The Biden administration, for its part, has supported employer vaccine mandates as part of its failed vaccine-only strategy to combat the pandemic. Given the explosive spread of the Omicron variant, which has demonstrated its ability to at least partially evade vaccines, this policy has been exposed as bankrupt. Only 18 percent of the US population has received a third booster shot, which has been demonstrated to be necessary to provide substantial protection against Omicron.

The refusal of the Biden administration to advance any public health measures beyond vaccines to combat COVID-19 is nothing short of criminal. In practice the policy of the Democratic Party, as with the Republicans, is to let the virus run rampant, decimating older and immune-compromised sections of the population. In the midst of the worst surge of the pandemic to date, the Biden administration has insisted that all businesses and public schools remain open, no matter the level of sickness and death.
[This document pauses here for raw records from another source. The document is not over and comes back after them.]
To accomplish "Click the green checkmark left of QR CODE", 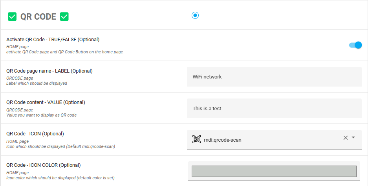I will pos(12,17).
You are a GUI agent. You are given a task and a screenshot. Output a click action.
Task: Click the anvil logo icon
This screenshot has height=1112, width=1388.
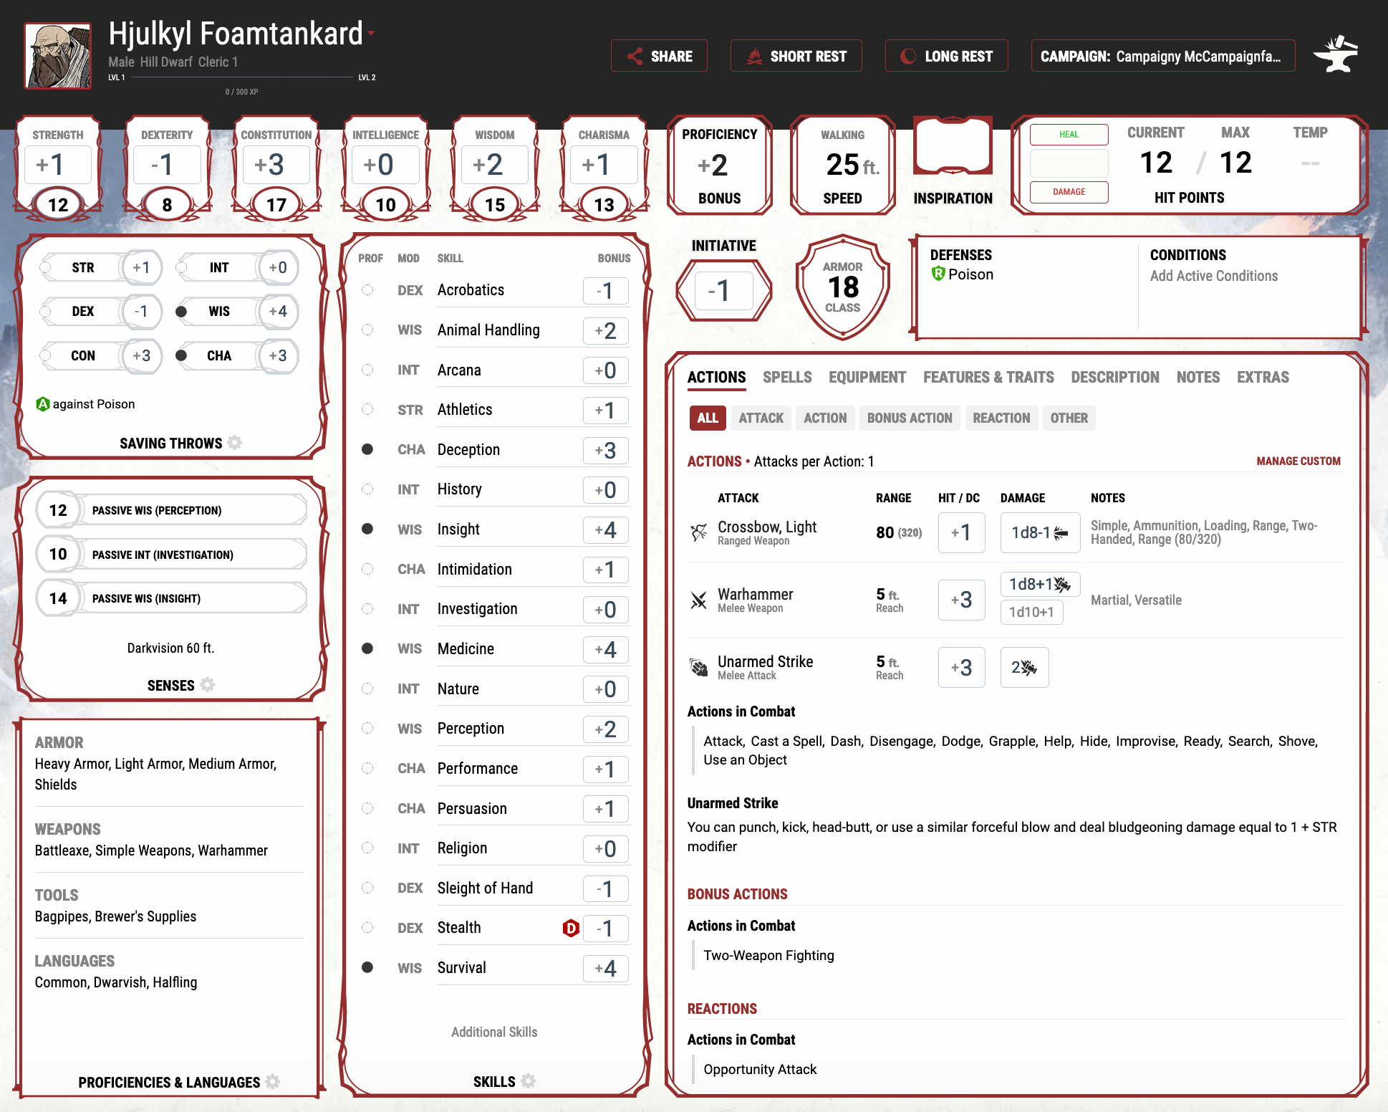[1335, 55]
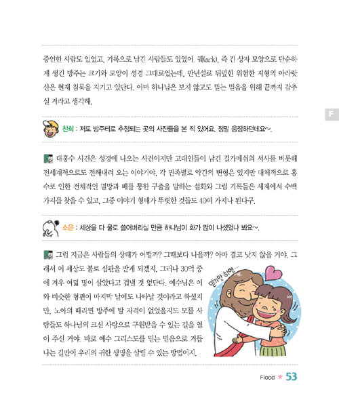This screenshot has height=419, width=339.
Task: Click the orange name 소은
Action: click(68, 228)
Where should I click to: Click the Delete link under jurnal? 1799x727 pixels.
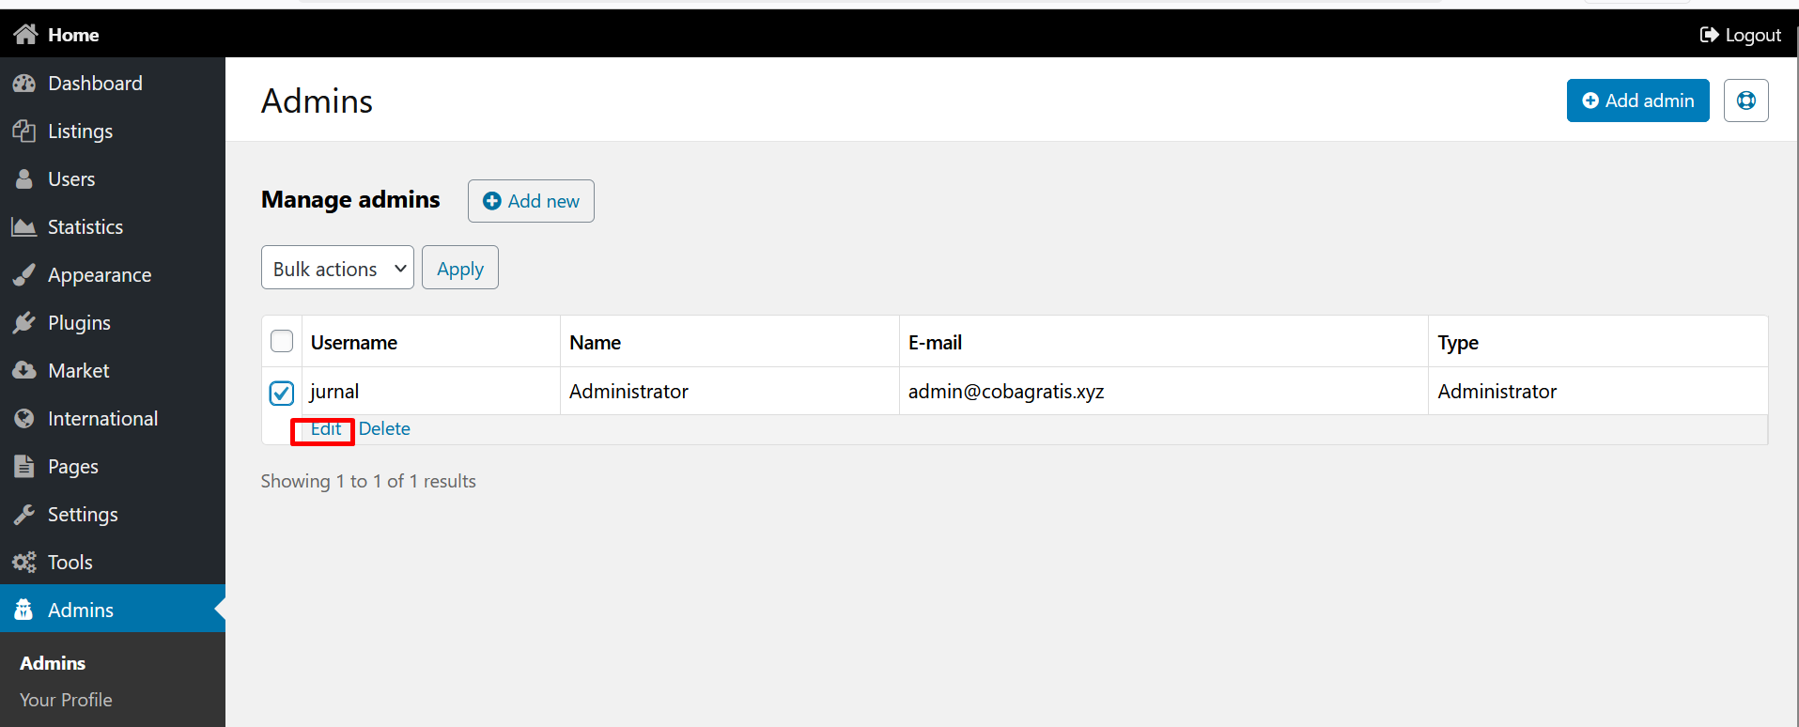(384, 429)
The decision to allow the virus to spread unchecked is dictated entirely by the concerns of the financial oligarchy, which fears that implementing the well-understood public health measures needed to eliminate the virus would place an intolerable strain on the vastly over-leveraged markets. However, the more the virus is allowed to spread, the more likely it is that new and more vaccine-resistant variant will continue to emerge, overrunning overstretched health care systems and spreading death.

The fight for the implementation of the public health measures needed to contain and eliminate COVID is a life-or-death question. It requires above all the development of a political movement of the working class aimed at breaking the grip of big business over all aspects of economic and social life.